Y hete aquí que ahora,
sobrepasadas las seis décadas de existencia, después de toda una vida dedicada
a la enseñanza elemental, primero, y a la formación técnica después, estoy de vuelta en las aulas, no como en
aquellos tiempos, en varios pueblecitos de la provincia de Segovia,
encantadora, mágica e inolvidable experiencia, como maestro de primera
enseñanza, y como profesor de EGB después, para pasar luego a la formación en
nuevas tecnología, sino como alumno de la Escuela Oficial de idiomas, al lado
de jóvenes, amables en extremo, que te hacen sentir como uno más de ellos,
donde no te sientes ni extraño, ni intruso, ni fuera de lugar, sino como un
alumno aventajado en edad y experiencia, pero con menos conocimientos que ellos
en una disciplina que no dominas y que comparten contigo en un gesto de
camaradería y solidaridad que les honra, y que consiguen que me sienta cómodo y
hasta rejuvenecido al lado de estos jovencitos que se han ganado mi agradecida
amistad.
Violeta, la inolvidable Violeta
Parra, cantaba así: volver a los diecisiete después de vivir un siglo / es como
descifrar signos sin ser sabio competente / volver a ser de repente tan frágil
como un segundo, versos que me han recordado mi feliz retorno a la escuela hoy.

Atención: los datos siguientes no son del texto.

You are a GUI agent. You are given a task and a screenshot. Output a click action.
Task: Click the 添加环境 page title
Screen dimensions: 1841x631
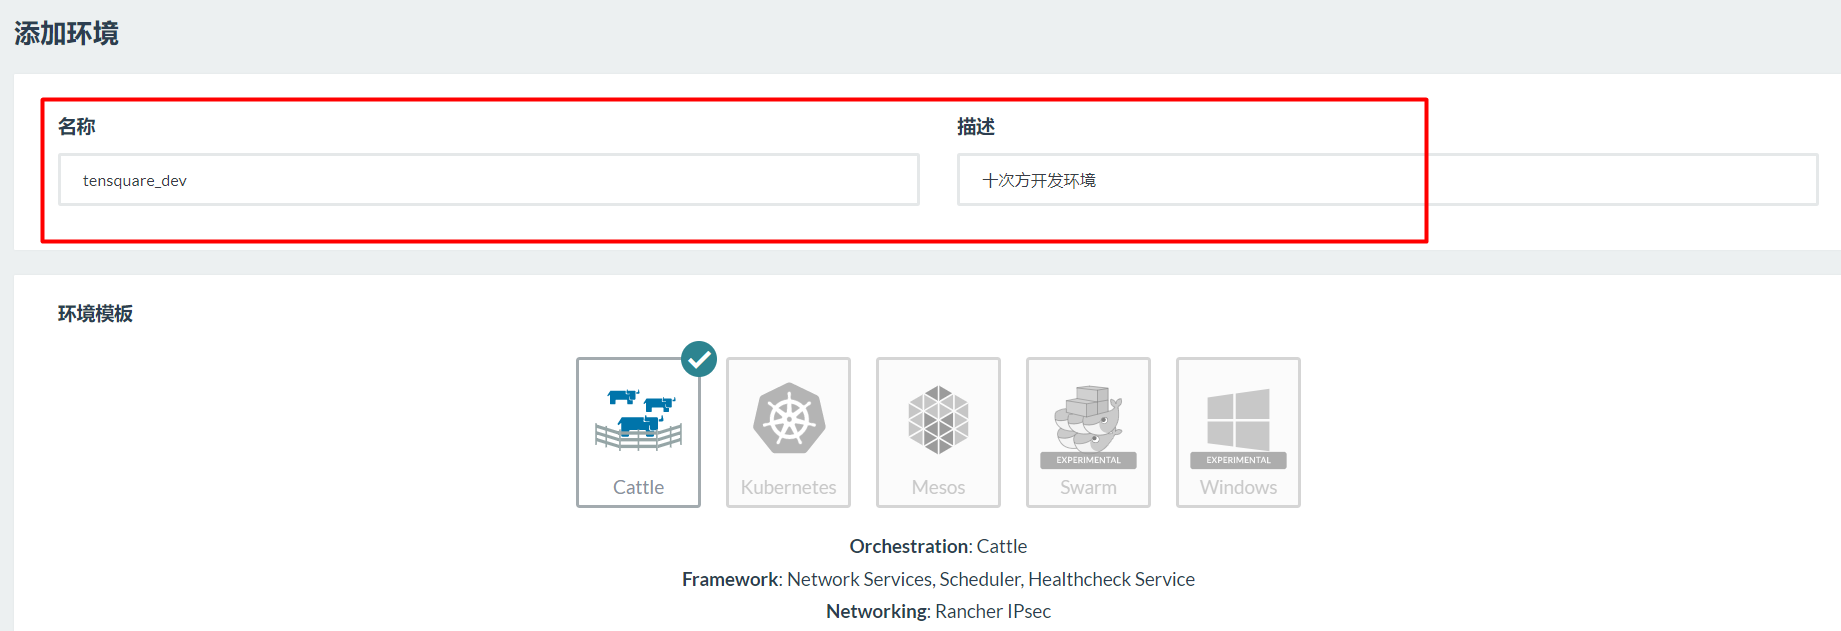(66, 34)
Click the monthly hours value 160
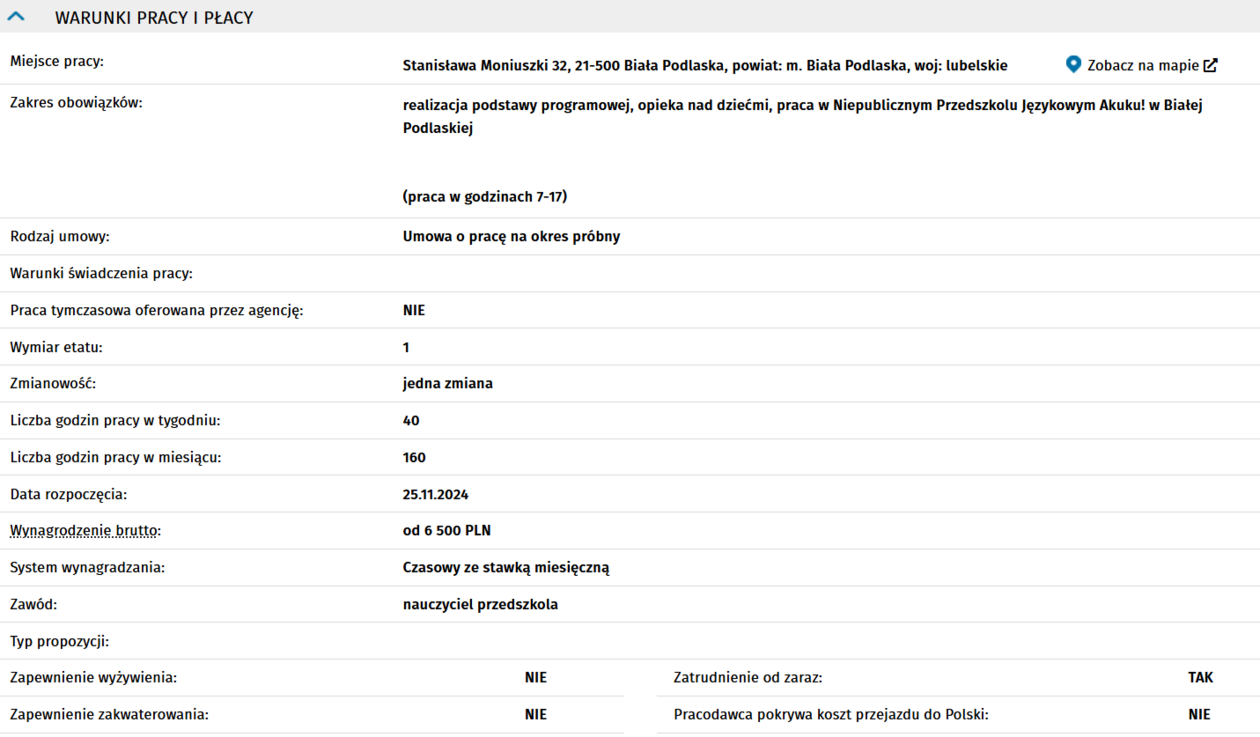This screenshot has width=1260, height=737. pos(414,458)
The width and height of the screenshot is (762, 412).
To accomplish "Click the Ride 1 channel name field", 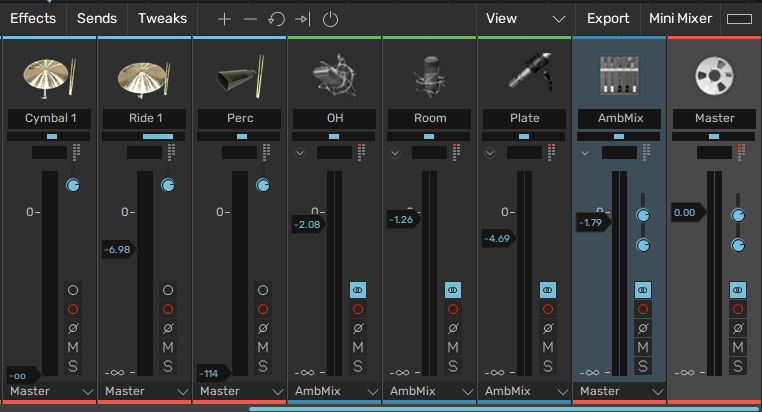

y que me retrotraen a aquella, dónde aprendí mis primeras lecciones, con
aquellos maestros, que recuerdo siempre con un enorme respeto, que eran todo un
poema por su aspecto, su hiriente pobreza y su dedicación a la enseñanza,
lejos, muy lejos a veces de sus orígenes, muchas veces en una apartada aldea, o
en pequeños pueblos, como yo, este que fue maestro de escuela y hoy, a la
postre, alumno. Es como volver a empezar, volver de nuevo a la infancia nunca
olvidada y a rememorar un pasado hoy hecho presente.